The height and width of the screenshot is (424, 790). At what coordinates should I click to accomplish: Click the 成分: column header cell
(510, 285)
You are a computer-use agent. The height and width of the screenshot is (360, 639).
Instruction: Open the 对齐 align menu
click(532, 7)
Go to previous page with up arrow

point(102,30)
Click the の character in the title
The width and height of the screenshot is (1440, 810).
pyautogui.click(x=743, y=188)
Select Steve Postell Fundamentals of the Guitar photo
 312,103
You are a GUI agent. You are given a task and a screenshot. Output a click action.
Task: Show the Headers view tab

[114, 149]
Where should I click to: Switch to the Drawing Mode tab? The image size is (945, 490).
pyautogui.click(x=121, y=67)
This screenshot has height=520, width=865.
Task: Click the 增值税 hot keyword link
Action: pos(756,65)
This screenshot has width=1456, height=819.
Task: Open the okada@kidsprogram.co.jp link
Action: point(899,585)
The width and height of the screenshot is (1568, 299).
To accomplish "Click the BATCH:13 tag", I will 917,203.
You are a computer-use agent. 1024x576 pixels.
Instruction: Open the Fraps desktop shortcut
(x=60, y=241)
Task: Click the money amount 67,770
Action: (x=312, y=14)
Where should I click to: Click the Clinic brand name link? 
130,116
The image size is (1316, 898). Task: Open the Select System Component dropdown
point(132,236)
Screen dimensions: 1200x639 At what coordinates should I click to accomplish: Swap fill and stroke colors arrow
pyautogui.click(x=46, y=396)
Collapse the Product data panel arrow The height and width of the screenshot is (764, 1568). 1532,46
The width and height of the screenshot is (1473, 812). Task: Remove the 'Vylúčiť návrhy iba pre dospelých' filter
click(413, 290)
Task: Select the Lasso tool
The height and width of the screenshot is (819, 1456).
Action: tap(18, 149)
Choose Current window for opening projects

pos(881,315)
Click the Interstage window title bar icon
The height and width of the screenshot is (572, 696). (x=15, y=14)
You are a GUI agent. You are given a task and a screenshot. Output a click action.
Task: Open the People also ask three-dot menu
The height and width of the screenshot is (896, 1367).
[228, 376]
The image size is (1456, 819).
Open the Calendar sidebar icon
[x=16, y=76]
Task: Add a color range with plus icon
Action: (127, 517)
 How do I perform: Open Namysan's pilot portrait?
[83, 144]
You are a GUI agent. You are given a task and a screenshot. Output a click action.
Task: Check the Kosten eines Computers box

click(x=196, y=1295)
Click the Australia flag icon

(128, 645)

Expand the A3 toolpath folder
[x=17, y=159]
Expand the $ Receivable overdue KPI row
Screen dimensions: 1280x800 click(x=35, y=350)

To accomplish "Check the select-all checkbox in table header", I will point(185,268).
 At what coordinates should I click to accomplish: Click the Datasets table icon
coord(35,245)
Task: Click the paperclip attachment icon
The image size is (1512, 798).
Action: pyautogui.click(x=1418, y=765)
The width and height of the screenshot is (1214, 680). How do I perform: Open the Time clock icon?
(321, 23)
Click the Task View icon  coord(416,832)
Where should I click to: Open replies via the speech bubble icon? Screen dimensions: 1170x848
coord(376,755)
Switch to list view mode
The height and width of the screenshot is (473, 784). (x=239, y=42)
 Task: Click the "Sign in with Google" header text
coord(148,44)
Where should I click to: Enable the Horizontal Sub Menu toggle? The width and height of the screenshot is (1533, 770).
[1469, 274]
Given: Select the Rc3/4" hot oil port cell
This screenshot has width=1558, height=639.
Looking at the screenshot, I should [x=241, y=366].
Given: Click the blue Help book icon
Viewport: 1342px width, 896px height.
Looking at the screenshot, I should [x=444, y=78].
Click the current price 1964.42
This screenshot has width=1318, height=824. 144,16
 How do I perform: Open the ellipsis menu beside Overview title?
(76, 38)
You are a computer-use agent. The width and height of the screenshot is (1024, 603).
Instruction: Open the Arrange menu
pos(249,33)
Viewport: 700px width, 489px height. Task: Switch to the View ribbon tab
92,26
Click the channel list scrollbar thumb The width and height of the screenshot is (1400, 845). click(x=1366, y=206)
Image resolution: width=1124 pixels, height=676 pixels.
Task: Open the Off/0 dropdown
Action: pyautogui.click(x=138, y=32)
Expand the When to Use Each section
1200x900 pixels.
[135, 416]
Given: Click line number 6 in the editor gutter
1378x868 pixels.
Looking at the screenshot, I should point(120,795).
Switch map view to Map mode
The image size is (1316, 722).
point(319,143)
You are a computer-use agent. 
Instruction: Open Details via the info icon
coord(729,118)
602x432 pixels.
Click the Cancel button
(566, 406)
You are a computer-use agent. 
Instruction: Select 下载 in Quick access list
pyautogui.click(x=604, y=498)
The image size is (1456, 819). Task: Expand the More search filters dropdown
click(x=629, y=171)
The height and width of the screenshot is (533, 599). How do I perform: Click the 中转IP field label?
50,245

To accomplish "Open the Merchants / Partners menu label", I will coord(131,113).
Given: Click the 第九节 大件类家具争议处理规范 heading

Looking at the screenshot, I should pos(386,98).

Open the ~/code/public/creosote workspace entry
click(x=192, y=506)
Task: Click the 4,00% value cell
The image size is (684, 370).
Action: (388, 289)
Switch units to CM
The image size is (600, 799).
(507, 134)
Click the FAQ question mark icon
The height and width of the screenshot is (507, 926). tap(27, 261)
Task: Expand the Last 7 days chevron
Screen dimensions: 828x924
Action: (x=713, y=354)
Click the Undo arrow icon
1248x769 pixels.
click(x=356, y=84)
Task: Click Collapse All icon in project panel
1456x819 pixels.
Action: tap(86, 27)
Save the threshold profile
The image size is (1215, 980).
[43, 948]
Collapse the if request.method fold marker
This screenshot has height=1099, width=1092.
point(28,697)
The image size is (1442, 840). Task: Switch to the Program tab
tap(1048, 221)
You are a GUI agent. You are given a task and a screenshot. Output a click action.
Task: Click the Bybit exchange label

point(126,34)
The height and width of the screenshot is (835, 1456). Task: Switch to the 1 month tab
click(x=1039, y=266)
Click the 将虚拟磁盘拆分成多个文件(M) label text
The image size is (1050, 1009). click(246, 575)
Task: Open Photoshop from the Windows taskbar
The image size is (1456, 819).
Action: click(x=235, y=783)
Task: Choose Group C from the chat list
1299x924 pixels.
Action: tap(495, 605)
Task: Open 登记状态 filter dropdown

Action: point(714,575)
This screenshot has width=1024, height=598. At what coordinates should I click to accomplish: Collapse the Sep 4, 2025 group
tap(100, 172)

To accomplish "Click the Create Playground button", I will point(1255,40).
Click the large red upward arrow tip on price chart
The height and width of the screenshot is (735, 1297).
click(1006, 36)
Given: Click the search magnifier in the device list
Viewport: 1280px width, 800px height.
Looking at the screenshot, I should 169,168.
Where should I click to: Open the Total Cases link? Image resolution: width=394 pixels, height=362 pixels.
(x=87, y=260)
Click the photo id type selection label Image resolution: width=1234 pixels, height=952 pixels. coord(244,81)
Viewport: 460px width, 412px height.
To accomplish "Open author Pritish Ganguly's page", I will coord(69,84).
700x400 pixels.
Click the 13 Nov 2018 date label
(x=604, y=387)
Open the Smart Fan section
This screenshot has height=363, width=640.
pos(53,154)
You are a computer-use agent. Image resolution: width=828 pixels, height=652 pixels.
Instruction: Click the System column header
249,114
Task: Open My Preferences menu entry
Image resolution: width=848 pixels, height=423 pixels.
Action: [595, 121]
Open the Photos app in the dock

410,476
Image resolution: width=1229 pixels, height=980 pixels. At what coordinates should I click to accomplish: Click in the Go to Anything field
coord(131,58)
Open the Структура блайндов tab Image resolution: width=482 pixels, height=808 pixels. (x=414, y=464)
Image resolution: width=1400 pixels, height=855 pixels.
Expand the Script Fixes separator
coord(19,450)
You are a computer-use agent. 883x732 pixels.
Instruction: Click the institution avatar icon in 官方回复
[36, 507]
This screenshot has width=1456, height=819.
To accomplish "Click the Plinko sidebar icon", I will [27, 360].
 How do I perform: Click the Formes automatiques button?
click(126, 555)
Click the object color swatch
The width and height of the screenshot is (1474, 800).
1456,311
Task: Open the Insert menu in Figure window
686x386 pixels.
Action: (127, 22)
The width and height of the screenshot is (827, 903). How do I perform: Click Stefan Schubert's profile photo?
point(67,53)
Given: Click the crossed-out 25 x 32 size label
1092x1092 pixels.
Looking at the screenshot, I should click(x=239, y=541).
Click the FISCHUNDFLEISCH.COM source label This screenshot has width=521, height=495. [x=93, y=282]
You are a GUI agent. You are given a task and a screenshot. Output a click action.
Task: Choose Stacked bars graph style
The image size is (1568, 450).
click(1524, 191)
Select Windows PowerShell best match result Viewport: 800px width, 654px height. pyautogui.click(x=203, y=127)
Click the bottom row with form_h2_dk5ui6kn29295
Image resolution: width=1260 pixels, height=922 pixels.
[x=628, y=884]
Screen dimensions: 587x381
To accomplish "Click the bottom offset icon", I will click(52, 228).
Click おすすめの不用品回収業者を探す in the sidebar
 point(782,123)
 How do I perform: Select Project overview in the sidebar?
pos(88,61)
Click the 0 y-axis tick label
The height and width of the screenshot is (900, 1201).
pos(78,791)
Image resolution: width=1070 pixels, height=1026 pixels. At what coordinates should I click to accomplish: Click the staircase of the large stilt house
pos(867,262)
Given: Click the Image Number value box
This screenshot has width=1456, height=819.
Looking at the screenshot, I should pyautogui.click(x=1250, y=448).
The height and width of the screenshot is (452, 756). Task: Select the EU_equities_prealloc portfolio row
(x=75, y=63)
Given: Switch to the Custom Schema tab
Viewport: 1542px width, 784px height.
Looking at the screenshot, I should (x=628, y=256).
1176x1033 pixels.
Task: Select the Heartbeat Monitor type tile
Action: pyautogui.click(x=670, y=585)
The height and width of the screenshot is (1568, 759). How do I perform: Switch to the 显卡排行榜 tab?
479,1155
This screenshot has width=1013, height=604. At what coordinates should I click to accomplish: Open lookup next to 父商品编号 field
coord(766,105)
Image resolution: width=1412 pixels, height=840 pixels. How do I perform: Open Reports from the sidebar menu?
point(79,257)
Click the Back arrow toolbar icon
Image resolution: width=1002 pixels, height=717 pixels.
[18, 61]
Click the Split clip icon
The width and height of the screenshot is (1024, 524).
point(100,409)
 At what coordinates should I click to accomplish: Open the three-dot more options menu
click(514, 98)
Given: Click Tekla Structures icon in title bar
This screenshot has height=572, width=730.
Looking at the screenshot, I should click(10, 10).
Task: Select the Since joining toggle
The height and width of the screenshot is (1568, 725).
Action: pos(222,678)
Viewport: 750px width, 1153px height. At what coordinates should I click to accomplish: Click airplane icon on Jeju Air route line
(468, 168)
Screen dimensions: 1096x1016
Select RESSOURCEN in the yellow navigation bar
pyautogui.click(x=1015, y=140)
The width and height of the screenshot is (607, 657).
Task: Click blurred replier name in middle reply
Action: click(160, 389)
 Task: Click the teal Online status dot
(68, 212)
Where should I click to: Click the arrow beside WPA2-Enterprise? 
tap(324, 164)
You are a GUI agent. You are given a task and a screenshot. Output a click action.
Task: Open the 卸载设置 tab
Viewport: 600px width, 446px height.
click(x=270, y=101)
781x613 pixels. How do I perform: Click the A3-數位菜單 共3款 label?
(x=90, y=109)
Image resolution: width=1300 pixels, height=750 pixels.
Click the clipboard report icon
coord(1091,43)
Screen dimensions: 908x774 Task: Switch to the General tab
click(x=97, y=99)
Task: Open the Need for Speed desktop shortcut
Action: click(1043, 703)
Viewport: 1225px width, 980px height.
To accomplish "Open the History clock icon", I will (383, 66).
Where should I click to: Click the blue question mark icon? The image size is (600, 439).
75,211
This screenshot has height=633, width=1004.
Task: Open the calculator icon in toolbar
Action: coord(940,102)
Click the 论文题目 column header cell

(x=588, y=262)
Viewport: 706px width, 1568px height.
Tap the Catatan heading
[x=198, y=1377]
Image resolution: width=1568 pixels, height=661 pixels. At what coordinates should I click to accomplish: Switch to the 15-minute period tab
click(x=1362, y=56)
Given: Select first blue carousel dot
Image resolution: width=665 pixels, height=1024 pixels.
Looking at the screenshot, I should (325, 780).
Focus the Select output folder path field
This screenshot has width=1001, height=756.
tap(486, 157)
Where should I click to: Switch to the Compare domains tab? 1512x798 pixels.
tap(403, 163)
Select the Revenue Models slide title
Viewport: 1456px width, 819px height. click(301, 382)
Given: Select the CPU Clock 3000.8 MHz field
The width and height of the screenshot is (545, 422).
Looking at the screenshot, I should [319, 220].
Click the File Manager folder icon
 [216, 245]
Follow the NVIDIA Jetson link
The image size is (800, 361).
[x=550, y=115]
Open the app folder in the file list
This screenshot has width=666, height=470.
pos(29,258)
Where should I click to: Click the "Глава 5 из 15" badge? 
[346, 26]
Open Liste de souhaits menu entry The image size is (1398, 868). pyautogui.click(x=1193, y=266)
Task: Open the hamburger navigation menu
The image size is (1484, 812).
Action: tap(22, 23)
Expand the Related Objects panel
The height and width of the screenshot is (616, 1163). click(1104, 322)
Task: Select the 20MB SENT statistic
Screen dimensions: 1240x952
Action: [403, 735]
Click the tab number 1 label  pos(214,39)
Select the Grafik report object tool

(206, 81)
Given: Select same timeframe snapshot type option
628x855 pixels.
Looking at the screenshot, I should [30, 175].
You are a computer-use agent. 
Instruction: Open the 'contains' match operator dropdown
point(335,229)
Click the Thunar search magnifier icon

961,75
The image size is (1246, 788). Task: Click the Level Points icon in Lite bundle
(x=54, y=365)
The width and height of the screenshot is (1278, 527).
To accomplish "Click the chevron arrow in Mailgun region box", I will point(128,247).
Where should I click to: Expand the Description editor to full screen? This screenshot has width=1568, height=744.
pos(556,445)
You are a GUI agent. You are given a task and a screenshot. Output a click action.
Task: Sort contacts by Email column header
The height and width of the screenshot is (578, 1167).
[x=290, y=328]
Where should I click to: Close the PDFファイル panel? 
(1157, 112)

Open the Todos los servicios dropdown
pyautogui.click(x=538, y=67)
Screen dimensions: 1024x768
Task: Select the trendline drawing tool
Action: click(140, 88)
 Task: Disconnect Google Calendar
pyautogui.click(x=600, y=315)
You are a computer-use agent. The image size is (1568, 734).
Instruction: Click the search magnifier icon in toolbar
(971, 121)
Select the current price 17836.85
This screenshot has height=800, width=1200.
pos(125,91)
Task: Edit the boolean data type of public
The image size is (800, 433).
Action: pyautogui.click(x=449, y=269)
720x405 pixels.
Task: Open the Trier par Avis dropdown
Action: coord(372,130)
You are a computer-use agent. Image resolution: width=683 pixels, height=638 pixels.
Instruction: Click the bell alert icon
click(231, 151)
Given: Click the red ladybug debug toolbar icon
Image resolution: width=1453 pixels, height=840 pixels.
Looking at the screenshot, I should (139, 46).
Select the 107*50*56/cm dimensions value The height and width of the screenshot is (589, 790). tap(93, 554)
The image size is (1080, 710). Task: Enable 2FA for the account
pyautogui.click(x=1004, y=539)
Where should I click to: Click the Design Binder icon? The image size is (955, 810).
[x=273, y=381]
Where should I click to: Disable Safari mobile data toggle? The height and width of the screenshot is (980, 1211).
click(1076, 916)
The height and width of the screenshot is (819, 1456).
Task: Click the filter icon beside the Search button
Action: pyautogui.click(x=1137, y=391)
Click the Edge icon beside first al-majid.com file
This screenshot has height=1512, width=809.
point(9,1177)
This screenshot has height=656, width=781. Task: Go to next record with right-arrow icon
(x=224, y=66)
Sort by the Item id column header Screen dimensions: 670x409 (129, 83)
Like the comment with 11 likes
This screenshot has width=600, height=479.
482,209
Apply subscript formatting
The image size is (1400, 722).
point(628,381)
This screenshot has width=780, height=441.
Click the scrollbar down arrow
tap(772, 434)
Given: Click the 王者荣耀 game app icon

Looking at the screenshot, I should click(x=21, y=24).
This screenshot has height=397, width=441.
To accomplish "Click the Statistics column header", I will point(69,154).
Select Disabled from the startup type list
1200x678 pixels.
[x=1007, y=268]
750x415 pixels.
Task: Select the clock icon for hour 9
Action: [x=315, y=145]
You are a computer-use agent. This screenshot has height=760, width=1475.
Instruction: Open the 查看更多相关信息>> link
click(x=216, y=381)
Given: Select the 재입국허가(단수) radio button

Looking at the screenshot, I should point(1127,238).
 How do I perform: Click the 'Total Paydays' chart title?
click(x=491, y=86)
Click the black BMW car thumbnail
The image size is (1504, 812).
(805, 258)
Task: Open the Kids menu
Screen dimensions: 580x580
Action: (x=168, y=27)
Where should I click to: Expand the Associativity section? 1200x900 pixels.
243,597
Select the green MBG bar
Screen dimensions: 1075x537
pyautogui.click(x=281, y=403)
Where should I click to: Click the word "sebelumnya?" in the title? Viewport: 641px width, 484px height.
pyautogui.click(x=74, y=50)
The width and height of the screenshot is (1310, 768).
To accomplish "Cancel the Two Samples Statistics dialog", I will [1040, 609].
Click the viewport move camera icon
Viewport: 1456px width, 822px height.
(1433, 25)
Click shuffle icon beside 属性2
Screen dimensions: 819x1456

- - - - -

* WHAT THE TASK REQUIRES: Rewrite the rows from the line with "Task: Open My Preferences menu entry" up to and including the line with "will click(52, 228).", changing "Image resolution" to "Screen resolution" and leaving everything else as is.

* RESULT:
Task: Open My Preferences menu entry
Screen resolution: width=848 pixels, height=423 pixels.
Action: [595, 121]
Open the Photos app in the dock

410,476
Screen resolution: width=1229 pixels, height=980 pixels. At what coordinates should I click to accomplish: Click in the Go to Anything field
coord(131,58)
Open the Структура блайндов tab Screen resolution: width=482 pixels, height=808 pixels. (x=414, y=464)
Screen resolution: width=1400 pixels, height=855 pixels.
Expand the Script Fixes separator
coord(19,450)
You are a computer-use agent. 883x732 pixels.
Instruction: Click the institution avatar icon in 官方回复
[36, 507]
This screenshot has width=1456, height=819.
To accomplish "Click the Plinko sidebar icon", I will [27, 360].
 How do I perform: Click the Formes automatiques button?
click(126, 555)
Click the object color swatch
The width and height of the screenshot is (1474, 800).
1456,311
Task: Open the Insert menu in Figure window
686x386 pixels.
Action: (127, 22)
The width and height of the screenshot is (827, 903). How do I perform: Click Stefan Schubert's profile photo?
point(67,53)
Given: Click the crossed-out 25 x 32 size label
1092x1092 pixels.
Looking at the screenshot, I should click(x=239, y=541).
Click the FISCHUNDFLEISCH.COM source label This screenshot has width=521, height=495. [x=93, y=282]
You are a GUI agent. You are given a task and a screenshot. Output a click action.
Task: Choose Stacked bars graph style
The image size is (1568, 450).
click(1524, 191)
Select Windows PowerShell best match result Viewport: 800px width, 654px height. pyautogui.click(x=203, y=127)
Click the bottom row with form_h2_dk5ui6kn29295
Screen resolution: width=1260 pixels, height=922 pixels.
[x=628, y=884]
Screen dimensions: 587x381
To accomplish "Click the bottom offset icon", I will click(52, 228).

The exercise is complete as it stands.